Stored data
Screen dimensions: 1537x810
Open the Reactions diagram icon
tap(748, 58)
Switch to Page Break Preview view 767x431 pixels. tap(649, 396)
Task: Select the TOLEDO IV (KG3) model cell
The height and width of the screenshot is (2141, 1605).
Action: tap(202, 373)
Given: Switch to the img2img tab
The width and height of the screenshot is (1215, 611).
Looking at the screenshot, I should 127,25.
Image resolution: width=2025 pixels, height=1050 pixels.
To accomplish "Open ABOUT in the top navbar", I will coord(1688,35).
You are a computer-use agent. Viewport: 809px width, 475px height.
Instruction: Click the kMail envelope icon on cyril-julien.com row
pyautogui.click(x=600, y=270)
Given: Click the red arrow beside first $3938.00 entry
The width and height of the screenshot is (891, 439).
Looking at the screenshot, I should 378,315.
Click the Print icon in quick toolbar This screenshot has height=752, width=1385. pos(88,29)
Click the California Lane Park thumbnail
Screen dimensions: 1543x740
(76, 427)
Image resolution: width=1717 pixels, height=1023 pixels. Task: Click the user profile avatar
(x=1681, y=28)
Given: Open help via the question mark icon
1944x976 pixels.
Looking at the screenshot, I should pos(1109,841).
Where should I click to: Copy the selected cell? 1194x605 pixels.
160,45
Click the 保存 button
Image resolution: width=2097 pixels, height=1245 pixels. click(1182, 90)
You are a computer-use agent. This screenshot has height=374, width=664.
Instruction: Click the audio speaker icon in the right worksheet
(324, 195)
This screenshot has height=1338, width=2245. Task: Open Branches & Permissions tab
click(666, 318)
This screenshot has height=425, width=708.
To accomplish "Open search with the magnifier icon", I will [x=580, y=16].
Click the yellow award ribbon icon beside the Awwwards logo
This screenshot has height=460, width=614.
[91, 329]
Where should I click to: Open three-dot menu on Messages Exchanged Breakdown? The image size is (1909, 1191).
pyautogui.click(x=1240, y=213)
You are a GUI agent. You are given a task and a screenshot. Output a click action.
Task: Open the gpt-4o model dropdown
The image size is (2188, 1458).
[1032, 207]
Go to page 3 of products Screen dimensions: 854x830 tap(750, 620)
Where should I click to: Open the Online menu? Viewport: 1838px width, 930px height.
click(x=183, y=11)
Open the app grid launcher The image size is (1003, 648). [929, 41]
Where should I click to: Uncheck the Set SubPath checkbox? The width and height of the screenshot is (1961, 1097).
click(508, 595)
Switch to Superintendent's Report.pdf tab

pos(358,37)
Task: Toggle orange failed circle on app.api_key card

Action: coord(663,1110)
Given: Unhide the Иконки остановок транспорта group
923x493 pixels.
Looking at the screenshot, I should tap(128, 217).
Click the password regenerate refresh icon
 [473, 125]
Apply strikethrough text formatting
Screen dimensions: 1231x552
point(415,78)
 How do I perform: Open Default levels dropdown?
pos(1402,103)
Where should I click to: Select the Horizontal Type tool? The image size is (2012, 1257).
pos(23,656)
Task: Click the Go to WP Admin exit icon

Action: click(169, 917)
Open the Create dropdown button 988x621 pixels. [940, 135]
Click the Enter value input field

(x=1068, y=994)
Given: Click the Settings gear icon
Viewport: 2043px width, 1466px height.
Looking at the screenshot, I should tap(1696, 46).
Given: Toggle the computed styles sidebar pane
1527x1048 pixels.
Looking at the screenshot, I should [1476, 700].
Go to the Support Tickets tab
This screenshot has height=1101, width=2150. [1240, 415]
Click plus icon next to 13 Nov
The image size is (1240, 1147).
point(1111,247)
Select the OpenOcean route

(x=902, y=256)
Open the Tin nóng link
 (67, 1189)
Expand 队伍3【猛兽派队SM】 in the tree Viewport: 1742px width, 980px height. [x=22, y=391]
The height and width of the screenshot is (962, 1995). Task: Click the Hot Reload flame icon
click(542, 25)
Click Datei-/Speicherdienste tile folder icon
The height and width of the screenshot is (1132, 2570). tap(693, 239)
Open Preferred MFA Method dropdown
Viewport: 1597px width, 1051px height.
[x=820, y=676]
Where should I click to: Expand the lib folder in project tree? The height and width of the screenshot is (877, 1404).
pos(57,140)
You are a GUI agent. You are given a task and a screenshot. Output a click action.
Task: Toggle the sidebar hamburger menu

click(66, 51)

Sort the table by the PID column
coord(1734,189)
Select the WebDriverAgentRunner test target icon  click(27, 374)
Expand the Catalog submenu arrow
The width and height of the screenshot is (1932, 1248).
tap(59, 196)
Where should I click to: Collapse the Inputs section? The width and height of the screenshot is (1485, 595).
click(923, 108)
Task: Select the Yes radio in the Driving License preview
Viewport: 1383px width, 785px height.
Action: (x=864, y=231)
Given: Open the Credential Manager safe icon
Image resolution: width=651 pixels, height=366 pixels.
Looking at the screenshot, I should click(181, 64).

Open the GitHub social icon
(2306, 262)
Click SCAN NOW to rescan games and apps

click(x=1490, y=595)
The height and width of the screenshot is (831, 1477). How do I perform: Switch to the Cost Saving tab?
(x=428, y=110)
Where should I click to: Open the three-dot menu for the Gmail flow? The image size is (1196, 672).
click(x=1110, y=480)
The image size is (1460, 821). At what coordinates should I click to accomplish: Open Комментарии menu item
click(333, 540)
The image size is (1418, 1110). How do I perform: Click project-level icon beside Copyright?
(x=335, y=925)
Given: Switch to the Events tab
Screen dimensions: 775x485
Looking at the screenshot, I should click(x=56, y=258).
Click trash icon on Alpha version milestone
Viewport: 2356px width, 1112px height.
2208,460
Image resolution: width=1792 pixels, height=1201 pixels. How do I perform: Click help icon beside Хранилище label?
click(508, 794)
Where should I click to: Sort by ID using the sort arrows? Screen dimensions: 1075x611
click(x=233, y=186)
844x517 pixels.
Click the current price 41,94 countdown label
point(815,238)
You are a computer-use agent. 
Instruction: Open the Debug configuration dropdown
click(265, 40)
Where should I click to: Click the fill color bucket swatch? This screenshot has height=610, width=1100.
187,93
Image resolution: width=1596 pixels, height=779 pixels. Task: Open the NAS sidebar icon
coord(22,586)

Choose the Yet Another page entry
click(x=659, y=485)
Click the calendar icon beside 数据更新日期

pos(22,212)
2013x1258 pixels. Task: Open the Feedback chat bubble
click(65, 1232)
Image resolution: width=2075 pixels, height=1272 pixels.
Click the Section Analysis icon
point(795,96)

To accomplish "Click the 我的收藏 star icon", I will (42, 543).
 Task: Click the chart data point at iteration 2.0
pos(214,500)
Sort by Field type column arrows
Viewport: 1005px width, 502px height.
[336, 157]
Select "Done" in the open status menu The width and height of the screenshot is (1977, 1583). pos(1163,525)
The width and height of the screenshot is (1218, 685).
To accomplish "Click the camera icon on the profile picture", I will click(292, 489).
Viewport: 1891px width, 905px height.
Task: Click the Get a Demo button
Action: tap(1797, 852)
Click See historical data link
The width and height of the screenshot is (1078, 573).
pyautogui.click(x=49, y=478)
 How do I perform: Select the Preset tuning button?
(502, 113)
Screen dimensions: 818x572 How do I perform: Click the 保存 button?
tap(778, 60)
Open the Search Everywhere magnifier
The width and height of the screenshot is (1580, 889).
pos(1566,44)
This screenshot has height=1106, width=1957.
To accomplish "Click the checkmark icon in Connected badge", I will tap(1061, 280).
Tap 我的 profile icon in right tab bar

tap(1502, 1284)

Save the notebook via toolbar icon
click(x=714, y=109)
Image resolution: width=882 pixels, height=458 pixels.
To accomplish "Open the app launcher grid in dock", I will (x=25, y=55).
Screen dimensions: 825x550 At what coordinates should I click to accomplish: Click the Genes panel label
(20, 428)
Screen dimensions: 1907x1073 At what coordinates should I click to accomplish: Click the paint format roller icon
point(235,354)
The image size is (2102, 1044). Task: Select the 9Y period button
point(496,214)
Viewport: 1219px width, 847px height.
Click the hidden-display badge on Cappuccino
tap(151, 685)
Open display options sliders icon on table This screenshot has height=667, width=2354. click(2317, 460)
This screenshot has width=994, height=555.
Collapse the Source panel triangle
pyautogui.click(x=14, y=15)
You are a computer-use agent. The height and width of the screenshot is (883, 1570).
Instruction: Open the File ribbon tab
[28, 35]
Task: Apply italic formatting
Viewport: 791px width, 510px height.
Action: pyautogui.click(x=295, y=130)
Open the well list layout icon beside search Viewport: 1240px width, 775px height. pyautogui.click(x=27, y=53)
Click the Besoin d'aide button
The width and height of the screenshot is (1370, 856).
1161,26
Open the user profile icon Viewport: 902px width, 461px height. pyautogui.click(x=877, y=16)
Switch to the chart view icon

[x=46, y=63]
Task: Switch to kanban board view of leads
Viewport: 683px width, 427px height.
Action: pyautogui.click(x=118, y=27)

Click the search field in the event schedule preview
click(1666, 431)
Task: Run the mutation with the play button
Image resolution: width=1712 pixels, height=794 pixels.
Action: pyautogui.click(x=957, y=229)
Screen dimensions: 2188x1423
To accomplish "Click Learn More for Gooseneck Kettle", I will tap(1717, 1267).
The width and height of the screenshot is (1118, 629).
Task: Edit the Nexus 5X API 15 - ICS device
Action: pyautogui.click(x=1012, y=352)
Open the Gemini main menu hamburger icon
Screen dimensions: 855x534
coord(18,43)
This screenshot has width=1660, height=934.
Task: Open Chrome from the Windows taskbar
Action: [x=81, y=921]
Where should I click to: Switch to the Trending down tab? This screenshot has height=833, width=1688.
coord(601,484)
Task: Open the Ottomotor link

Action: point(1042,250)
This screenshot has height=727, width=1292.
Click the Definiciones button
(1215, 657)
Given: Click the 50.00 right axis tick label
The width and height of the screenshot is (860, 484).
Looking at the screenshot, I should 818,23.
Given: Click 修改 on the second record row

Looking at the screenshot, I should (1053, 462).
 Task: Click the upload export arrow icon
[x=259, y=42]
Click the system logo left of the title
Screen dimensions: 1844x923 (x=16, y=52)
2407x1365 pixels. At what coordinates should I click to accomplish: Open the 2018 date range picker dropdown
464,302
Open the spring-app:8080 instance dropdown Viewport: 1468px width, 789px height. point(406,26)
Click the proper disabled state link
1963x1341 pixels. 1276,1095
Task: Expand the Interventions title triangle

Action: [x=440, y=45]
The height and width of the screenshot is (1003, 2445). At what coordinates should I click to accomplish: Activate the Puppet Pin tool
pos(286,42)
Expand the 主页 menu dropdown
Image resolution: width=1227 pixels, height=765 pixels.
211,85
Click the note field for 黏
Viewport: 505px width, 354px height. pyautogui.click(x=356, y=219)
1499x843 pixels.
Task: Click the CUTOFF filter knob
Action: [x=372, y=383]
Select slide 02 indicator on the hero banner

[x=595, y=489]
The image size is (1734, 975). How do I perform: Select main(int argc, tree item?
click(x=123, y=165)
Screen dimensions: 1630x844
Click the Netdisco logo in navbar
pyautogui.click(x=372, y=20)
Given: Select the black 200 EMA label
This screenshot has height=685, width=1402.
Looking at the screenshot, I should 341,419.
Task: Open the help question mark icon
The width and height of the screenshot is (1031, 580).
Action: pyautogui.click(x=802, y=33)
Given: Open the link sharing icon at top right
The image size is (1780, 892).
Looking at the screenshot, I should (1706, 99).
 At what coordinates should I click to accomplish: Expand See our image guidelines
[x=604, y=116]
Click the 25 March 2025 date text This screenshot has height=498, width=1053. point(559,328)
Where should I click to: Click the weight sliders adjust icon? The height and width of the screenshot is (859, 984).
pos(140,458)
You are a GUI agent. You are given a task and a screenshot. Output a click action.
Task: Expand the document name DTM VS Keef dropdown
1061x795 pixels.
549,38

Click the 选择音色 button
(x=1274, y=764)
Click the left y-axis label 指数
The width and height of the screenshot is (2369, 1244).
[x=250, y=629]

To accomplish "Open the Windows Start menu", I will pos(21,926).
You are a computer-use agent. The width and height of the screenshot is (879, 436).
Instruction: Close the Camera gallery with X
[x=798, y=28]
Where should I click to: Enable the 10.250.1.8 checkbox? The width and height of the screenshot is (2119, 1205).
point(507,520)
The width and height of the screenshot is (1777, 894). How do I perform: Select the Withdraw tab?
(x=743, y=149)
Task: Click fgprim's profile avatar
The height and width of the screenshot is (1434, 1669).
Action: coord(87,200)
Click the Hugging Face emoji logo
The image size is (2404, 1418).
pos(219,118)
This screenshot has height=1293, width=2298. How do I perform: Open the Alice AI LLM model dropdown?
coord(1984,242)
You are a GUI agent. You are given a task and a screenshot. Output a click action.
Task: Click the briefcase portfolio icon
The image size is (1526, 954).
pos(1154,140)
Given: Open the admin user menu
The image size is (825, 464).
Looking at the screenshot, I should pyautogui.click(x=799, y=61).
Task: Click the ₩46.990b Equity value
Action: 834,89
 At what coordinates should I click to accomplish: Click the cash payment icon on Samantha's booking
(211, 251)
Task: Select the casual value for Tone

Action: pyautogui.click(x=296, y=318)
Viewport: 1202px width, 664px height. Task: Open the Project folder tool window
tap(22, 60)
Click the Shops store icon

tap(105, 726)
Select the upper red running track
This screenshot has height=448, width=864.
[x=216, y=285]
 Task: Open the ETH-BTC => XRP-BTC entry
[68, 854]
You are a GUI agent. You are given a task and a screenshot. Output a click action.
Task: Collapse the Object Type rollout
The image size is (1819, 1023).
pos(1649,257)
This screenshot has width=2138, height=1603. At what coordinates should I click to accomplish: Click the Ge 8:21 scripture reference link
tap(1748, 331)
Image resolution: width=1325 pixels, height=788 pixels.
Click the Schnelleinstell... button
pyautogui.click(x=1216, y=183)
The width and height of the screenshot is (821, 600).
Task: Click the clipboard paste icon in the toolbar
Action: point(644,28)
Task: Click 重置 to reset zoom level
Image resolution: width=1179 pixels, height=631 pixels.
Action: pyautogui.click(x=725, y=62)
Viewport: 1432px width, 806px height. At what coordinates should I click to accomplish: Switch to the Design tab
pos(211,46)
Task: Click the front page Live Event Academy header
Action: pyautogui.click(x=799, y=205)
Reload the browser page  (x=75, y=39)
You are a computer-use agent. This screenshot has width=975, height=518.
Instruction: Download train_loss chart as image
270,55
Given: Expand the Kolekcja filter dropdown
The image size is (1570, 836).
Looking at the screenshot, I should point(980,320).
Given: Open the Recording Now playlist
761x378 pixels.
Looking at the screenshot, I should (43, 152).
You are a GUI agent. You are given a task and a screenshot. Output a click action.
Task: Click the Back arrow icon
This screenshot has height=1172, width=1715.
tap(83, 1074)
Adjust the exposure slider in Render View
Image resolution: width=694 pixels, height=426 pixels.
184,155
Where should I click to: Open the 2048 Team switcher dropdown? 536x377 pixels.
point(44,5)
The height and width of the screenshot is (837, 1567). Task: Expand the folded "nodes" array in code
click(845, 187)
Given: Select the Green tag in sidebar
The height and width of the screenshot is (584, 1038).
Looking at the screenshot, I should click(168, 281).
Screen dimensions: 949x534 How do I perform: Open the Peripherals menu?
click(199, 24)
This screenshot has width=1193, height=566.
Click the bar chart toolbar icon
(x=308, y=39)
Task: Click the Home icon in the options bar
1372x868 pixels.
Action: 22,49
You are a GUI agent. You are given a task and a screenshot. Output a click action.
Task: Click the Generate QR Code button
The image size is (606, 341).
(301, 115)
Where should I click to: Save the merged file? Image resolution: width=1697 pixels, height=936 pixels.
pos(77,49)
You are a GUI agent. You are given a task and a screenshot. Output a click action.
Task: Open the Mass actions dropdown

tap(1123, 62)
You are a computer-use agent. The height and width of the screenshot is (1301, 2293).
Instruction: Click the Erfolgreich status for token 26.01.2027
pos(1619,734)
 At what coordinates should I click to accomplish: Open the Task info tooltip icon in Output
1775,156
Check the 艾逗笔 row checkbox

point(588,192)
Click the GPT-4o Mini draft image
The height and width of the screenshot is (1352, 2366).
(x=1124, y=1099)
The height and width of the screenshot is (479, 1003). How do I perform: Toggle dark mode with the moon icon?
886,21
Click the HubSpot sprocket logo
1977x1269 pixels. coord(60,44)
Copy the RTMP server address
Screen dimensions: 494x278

» **Problem to work on**: Retype only the lines above between the line with "Given: Select the Green tag in sidebar" and the line with "This screenshot has width=1193, height=566.", counting those two lines as well, and keep every character as it is.

» **Solved problem**:
Given: Select the Green tag in sidebar
The height and width of the screenshot is (584, 1038).
Looking at the screenshot, I should click(168, 281).
Screen dimensions: 949x534 How do I perform: Open the Peripherals menu?
click(199, 24)
This screenshot has width=1193, height=566.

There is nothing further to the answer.